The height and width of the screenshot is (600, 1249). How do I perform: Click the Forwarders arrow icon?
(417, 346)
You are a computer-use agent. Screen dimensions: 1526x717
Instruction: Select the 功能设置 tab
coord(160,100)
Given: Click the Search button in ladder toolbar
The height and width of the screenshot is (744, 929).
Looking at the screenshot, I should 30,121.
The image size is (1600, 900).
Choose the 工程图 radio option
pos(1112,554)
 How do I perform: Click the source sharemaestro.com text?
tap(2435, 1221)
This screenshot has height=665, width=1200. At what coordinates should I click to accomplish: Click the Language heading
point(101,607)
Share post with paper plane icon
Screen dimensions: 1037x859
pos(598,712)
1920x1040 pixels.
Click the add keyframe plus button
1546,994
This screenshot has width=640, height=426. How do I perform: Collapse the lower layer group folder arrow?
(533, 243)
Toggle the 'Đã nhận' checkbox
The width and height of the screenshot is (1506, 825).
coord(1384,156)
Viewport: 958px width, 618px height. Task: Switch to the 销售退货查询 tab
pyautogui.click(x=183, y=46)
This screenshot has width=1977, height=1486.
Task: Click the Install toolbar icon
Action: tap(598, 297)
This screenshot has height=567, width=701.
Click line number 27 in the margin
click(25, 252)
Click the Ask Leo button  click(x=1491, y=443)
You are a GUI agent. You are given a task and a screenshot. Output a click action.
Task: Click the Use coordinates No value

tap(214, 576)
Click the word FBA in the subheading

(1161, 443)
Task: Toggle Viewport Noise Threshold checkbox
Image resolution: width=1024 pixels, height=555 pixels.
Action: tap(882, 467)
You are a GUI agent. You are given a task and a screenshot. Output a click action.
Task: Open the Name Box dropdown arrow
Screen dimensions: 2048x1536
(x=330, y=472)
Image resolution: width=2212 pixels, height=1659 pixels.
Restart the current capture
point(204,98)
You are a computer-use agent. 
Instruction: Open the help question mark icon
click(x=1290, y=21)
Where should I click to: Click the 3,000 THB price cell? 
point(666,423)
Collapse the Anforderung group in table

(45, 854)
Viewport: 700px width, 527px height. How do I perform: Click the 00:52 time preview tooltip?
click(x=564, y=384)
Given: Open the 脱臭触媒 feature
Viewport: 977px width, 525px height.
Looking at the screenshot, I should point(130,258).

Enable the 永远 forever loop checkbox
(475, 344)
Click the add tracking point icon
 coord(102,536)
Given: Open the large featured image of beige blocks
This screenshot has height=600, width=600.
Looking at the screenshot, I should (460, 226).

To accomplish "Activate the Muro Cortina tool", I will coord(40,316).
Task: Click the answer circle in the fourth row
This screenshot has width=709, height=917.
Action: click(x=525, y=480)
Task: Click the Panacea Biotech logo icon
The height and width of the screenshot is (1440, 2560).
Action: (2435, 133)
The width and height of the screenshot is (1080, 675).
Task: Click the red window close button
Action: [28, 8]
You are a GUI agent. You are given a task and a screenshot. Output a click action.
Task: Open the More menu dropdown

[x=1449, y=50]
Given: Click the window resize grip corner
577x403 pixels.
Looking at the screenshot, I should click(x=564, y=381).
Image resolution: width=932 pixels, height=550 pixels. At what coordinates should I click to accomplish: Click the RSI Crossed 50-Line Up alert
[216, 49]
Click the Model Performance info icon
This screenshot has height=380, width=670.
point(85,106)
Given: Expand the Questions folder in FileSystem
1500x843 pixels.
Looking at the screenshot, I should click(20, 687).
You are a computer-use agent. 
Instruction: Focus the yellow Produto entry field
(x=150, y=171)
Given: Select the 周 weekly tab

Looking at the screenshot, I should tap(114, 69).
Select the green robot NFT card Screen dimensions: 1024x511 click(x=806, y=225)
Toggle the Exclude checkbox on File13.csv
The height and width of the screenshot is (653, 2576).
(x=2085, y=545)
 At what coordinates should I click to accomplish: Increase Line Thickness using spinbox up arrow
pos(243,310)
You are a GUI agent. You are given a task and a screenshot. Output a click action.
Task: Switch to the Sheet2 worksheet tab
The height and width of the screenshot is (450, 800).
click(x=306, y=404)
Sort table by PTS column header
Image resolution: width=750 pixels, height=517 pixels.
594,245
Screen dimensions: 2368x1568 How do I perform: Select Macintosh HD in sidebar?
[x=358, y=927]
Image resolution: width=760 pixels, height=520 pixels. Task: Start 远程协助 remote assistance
+++
### WHAT IS REQUIRED
Please copy the records above word for word, from the line with "Click the add tracking point icon" up to and including the line with "[x=1449, y=50]".

### FINISHED EXERCISE
Click the add tracking point icon
 coord(102,536)
Given: Open the large featured image of beige blocks
This screenshot has height=600, width=600.
Looking at the screenshot, I should (460, 226).

To accomplish "Activate the Muro Cortina tool", I will coord(40,316).
Task: Click the answer circle in the fourth row
This screenshot has width=709, height=917.
Action: click(x=525, y=480)
Task: Click the Panacea Biotech logo icon
The height and width of the screenshot is (1440, 2560).
Action: (2435, 133)
The width and height of the screenshot is (1080, 675).
Task: Click the red window close button
Action: [28, 8]
You are a GUI agent. You are given a task and a screenshot. Output a click action.
Task: Open the More menu dropdown

[x=1449, y=50]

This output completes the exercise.